<h1><b>M5 Forecasting: Feature Engineering</b></h1>

# **Contents**

<h3> 1. Reading the Data</h3> 

<h3> 2. Data Preprocessing </h3> 

<h3> 3. Feature Engineering </h3> 

<h3> 4. References</h3> 

In [1]:
#import dependencies
import pandas as pd
import numpy as np
import seaborn as sns
from tqdm import tqdm
import gc
import random 
import datetime
import pickle
import warnings
warnings.filterwarnings('ignore')

# 1. Reading the Data

In [2]:
df_sales = pd.read_csv('sales_train_evaluation.csv')
df_price = pd.read_csv('sell_prices.csv')
df_cal = pd.read_csv('calendar.csv', parse_dates=['date'])

# 2. Data Preprocessing

## 2.1 Data Manipulation 
- Sales Data
    - Convert the day column names to numeric 
    
    - Add day columns for evaluation period (1942 to 1969) 
- Calender Data
    - Convert day column values from object to integer dtype 
- Price Data
    - Create id feature combining store and item id  

In [3]:
#Sales Data
df_sales.columns = list(df_sales.columns[:6]) + list(range(1,1942))
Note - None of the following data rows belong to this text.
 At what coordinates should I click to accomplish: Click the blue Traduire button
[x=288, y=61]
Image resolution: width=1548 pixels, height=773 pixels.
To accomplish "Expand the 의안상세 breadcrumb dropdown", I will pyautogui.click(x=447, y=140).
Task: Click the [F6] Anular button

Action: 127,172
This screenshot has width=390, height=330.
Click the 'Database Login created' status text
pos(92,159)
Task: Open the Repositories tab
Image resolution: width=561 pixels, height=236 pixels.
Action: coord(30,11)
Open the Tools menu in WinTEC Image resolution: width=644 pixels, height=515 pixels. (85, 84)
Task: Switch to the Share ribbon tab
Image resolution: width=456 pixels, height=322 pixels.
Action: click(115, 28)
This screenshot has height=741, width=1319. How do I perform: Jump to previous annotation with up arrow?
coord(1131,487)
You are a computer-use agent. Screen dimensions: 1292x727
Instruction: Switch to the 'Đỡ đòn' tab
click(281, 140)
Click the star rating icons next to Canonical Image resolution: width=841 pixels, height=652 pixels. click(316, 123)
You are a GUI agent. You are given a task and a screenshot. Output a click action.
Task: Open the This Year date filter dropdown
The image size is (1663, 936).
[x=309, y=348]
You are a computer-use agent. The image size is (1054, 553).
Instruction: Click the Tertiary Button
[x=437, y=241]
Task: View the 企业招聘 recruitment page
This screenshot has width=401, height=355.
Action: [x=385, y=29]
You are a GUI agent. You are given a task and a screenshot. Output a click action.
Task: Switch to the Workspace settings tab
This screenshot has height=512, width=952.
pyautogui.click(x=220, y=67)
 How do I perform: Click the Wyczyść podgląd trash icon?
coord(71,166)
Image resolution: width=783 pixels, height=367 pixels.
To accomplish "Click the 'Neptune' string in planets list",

for day in range(1942, 1970):
    df_sales[day] = 0

In [4]:
#Calendar Data
df_cal["d"]= df_cal["d"].apply(lambda x: int(x.split("_")[1])).astype('int16')

In [5]:
#Price Data
df_price["id"] = df_price["item_id"] + "_" + df_price["store_id"] + "_evaluation"

# 3. Feature Engineering

## 3.1 Feature Creation
- Basic Time Based Features
    - Derive quarter, week and day features from date
    - Create a binary feature which identifies weekend days

In [6]:
datetimeFeat = ["quarter", "week", "day"] 

for feat in datetimeFeat:
    df_cal[feat] = getattr(df_cal['date'].dt, feat).astype('int8')

df_cal.rename(columns = {'day':'day_of_month'}, inplace=True)

df_cal['is_weekend'] = df_cal["weekday"].apply(lambda x: 1 if x in ['Saturday','Sunday'] else 0).astype('int8')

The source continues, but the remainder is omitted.